*TASK STATEMENT*.
An exact copy of the listing is required.

*MATERIAL FOR THE TASK*.
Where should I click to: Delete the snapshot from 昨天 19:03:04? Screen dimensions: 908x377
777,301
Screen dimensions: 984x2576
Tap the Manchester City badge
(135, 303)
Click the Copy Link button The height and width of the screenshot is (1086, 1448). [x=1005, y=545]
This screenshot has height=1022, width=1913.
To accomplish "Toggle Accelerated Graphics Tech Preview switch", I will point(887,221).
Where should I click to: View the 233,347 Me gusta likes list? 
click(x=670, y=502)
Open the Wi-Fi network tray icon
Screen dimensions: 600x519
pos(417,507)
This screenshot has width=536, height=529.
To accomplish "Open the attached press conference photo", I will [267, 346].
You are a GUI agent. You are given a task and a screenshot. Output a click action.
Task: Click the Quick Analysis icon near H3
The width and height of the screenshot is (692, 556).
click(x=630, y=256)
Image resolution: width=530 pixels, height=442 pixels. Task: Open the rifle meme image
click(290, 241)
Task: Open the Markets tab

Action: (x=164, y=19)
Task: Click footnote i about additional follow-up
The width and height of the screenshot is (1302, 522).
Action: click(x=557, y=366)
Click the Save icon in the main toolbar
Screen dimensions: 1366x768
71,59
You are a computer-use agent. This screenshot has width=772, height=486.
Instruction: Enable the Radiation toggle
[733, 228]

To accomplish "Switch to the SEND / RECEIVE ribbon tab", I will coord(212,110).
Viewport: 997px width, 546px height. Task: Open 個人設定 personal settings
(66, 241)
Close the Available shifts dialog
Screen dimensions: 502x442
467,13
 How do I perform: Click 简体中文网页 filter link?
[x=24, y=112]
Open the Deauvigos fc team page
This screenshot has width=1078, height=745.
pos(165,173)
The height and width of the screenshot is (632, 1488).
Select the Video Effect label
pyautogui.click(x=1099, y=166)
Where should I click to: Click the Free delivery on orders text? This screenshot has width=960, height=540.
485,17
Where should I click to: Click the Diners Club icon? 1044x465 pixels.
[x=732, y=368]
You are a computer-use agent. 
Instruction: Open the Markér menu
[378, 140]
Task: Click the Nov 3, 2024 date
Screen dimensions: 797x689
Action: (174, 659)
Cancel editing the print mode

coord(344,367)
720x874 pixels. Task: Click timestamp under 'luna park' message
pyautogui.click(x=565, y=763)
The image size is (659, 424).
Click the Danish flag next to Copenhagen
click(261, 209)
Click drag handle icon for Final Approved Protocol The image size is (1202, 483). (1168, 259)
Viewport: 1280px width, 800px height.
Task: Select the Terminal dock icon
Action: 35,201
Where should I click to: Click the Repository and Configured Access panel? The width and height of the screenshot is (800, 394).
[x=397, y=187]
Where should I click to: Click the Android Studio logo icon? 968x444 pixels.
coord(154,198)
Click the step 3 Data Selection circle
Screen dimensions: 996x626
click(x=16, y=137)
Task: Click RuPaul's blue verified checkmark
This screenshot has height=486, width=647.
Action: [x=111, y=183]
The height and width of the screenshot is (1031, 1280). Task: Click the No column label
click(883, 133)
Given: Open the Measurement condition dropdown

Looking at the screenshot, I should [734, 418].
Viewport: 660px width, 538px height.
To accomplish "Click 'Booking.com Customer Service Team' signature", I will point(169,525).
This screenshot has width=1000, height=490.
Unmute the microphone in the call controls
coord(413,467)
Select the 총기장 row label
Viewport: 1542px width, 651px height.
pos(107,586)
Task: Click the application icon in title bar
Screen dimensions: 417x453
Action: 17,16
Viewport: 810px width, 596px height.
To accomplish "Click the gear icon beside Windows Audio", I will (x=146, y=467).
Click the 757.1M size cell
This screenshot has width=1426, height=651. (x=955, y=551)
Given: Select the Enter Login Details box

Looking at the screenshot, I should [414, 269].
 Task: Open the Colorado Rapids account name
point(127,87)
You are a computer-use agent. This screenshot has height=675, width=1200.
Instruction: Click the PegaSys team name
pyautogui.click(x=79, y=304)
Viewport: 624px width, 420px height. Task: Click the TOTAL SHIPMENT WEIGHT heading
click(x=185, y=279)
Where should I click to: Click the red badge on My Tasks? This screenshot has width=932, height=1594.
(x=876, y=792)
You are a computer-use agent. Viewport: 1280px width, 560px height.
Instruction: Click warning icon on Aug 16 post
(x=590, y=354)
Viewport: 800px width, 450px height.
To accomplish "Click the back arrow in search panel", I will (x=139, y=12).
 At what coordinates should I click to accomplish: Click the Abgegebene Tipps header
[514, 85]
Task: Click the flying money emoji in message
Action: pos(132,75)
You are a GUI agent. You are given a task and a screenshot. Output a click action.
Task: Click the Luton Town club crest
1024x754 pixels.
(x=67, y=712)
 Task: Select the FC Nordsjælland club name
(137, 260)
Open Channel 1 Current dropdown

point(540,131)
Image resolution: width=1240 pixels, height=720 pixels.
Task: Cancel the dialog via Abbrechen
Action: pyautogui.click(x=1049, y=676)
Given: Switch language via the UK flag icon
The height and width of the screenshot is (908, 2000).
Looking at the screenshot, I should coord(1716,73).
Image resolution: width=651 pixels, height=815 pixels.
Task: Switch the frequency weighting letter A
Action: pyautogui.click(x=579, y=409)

*EXPECTED OUTPUT*.
Where should I click to: Delete the snapshot from 昨天 19:03:04? Screen dimensions: 908x377
777,301
Screen dimensions: 984x2576
Tap the Manchester City badge
(135, 303)
Click the Copy Link button The height and width of the screenshot is (1086, 1448). [x=1005, y=545]
This screenshot has height=1022, width=1913.
To accomplish "Toggle Accelerated Graphics Tech Preview switch", I will point(887,221).
Where should I click to: View the 233,347 Me gusta likes list? 
click(x=670, y=502)
Open the Wi-Fi network tray icon
Screen dimensions: 600x519
pos(417,507)
This screenshot has width=536, height=529.
To accomplish "Open the attached press conference photo", I will [267, 346].
You are a GUI agent. You are given a task and a screenshot. Output a click action.
Task: Click the Quick Analysis icon near H3
The width and height of the screenshot is (692, 556).
click(x=630, y=256)
Image resolution: width=530 pixels, height=442 pixels. Task: Open the rifle meme image
click(290, 241)
Task: Open the Markets tab

Action: (x=164, y=19)
Task: Click footnote i about additional follow-up
The width and height of the screenshot is (1302, 522).
Action: click(x=557, y=366)
Click the Save icon in the main toolbar
Screen dimensions: 1366x768
71,59
You are a computer-use agent. This screenshot has width=772, height=486.
Instruction: Enable the Radiation toggle
[733, 228]

To accomplish "Switch to the SEND / RECEIVE ribbon tab", I will coord(212,110).
Viewport: 997px width, 546px height. Task: Open 個人設定 personal settings
(66, 241)
Close the Available shifts dialog
Screen dimensions: 502x442
467,13
 How do I perform: Click 简体中文网页 filter link?
[x=24, y=112]
Open the Deauvigos fc team page
This screenshot has width=1078, height=745.
pos(165,173)
The height and width of the screenshot is (632, 1488).
Select the Video Effect label
pyautogui.click(x=1099, y=166)
Where should I click to: Click the Free delivery on orders text? This screenshot has width=960, height=540.
485,17
Where should I click to: Click the Diners Club icon? 1044x465 pixels.
[x=732, y=368]
You are a computer-use agent. 
Instruction: Open the Markér menu
[378, 140]
Task: Click the Nov 3, 2024 date
Screen dimensions: 797x689
Action: (174, 659)
Cancel editing the print mode

coord(344,367)
720x874 pixels. Task: Click timestamp under 'luna park' message
pyautogui.click(x=565, y=763)
The image size is (659, 424).
Click the Danish flag next to Copenhagen
click(261, 209)
Click drag handle icon for Final Approved Protocol The image size is (1202, 483). (1168, 259)
Viewport: 1280px width, 800px height.
Task: Select the Terminal dock icon
Action: 35,201
Where should I click to: Click the Repository and Configured Access panel? The width and height of the screenshot is (800, 394).
[x=397, y=187]
Where should I click to: Click the Android Studio logo icon? 968x444 pixels.
coord(154,198)
Click the step 3 Data Selection circle
Screen dimensions: 996x626
click(x=16, y=137)
Task: Click RuPaul's blue verified checkmark
This screenshot has height=486, width=647.
Action: [x=111, y=183]
The height and width of the screenshot is (1031, 1280). Task: Click the No column label
click(883, 133)
Given: Open the Measurement condition dropdown

Looking at the screenshot, I should [734, 418].
Viewport: 660px width, 538px height.
To accomplish "Click 'Booking.com Customer Service Team' signature", I will point(169,525).
This screenshot has width=1000, height=490.
Unmute the microphone in the call controls
coord(413,467)
Select the 총기장 row label
Viewport: 1542px width, 651px height.
pos(107,586)
Task: Click the application icon in title bar
Screen dimensions: 417x453
Action: 17,16
Viewport: 810px width, 596px height.
To accomplish "Click the gear icon beside Windows Audio", I will (x=146, y=467).
Click the 757.1M size cell
This screenshot has width=1426, height=651. (x=955, y=551)
Given: Select the Enter Login Details box

Looking at the screenshot, I should [414, 269].
 Task: Open the Colorado Rapids account name
point(127,87)
You are a computer-use agent. This screenshot has height=675, width=1200.
Instruction: Click the PegaSys team name
pyautogui.click(x=79, y=304)
Viewport: 624px width, 420px height. Task: Click the TOTAL SHIPMENT WEIGHT heading
click(x=185, y=279)
Where should I click to: Click the red badge on My Tasks? This screenshot has width=932, height=1594.
(x=876, y=792)
You are a computer-use agent. Viewport: 1280px width, 560px height.
Instruction: Click warning icon on Aug 16 post
(x=590, y=354)
Viewport: 800px width, 450px height.
To accomplish "Click the back arrow in search panel", I will (x=139, y=12).
 At what coordinates should I click to accomplish: Click the Abgegebene Tipps header
[514, 85]
Task: Click the flying money emoji in message
Action: pos(132,75)
You are a GUI agent. You are given a task and a screenshot. Output a click action.
Task: Click the Luton Town club crest
1024x754 pixels.
(x=67, y=712)
 Task: Select the FC Nordsjælland club name
(137, 260)
Open Channel 1 Current dropdown

point(540,131)
Image resolution: width=1240 pixels, height=720 pixels.
Task: Cancel the dialog via Abbrechen
Action: pyautogui.click(x=1049, y=676)
Given: Switch language via the UK flag icon
The height and width of the screenshot is (908, 2000).
Looking at the screenshot, I should coord(1716,73).
Image resolution: width=651 pixels, height=815 pixels.
Task: Switch the frequency weighting letter A
Action: pyautogui.click(x=579, y=409)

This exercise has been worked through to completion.